▶ _SOURCE DOCUMENT_

# # # # #

It's down to intellectual property rights- the Dahon Vector X27h is not a European model because of a legal battle with Tern. The Mu, Speed, and Jetstream models are still available in various versions, but Dahon seems to have decided to axe anything vaguely lightweight or sporty- so no Mu SL or Mu EX equivalent, no Jetstream EX... Stupid decision. The new models they've brought in seem to show that Josh Hon and team (now at Tern) had all the design talent.


----------



## Mr Haematocrit (28 Jul 2012)

Dahon is not one company owned by one person, Dahon USA, Dahon China and Dahon Inc who make the bikes are owned by the father, Dahon global is owned by the Mother of Josh Hon. Reading between the lines it looks as if the relationship between mother and father failed and the son took the mothers side. It seems to be a viscious dispute and very nasty one at that made public. Very sad state of affairs and not one which has much to do with making better bikes imho


----------



## StuAff (28 Jul 2012)

# # # # #

▶ _DATA SEGMENT_

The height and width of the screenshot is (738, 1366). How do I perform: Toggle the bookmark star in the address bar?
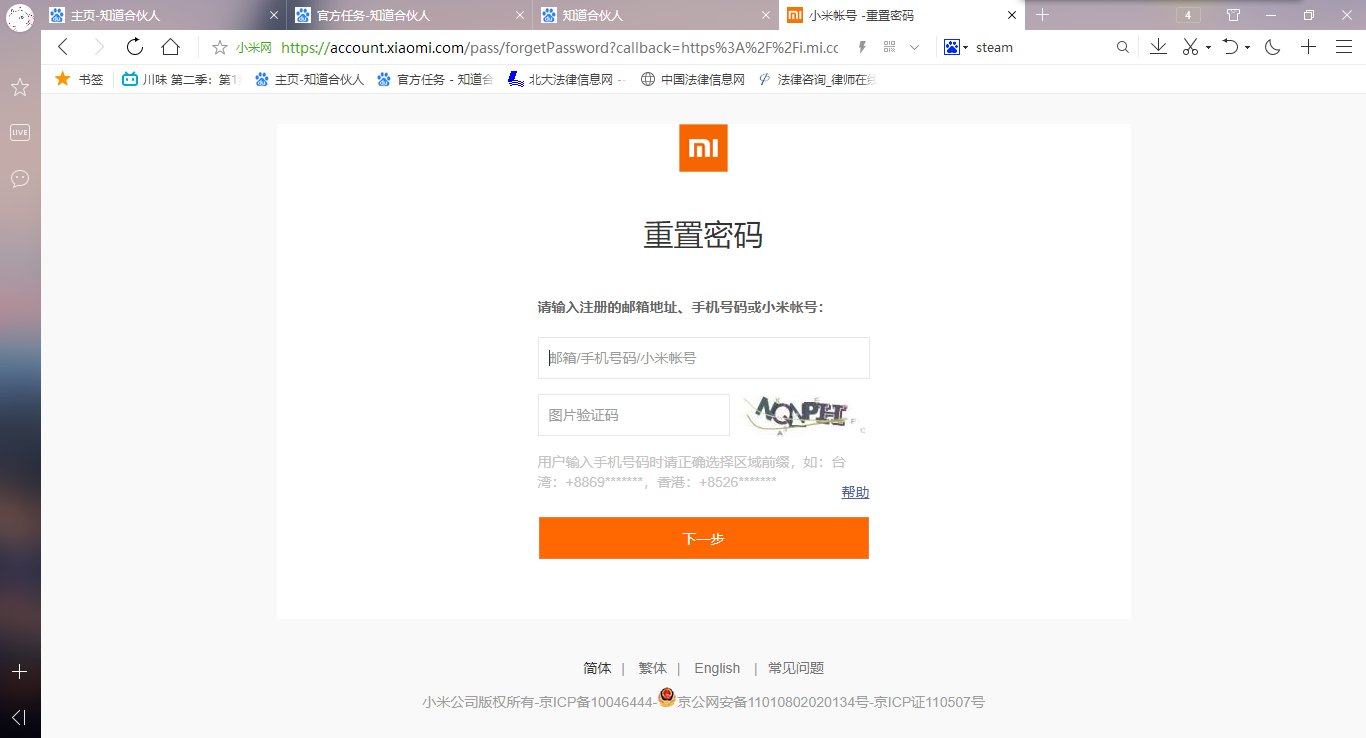219,46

# # # # #

Reproduce the Dahon forum thread verbatim, starting at the words "It's down to" and ending after "the design talent.".

▶ _RESPONSE_
It's down to intellectual property rights- the Dahon Vector X27h is not a European model because of a legal battle with Tern. The Mu, Speed, and Jetstream models are still available in various versions, but Dahon seems to have decided to axe anything vaguely lightweight or sporty- so no Mu SL or Mu EX equivalent, no Jetstream EX... Stupid decision. The new models they've brought in seem to show that Josh Hon and team (now at Tern) had all the design talent.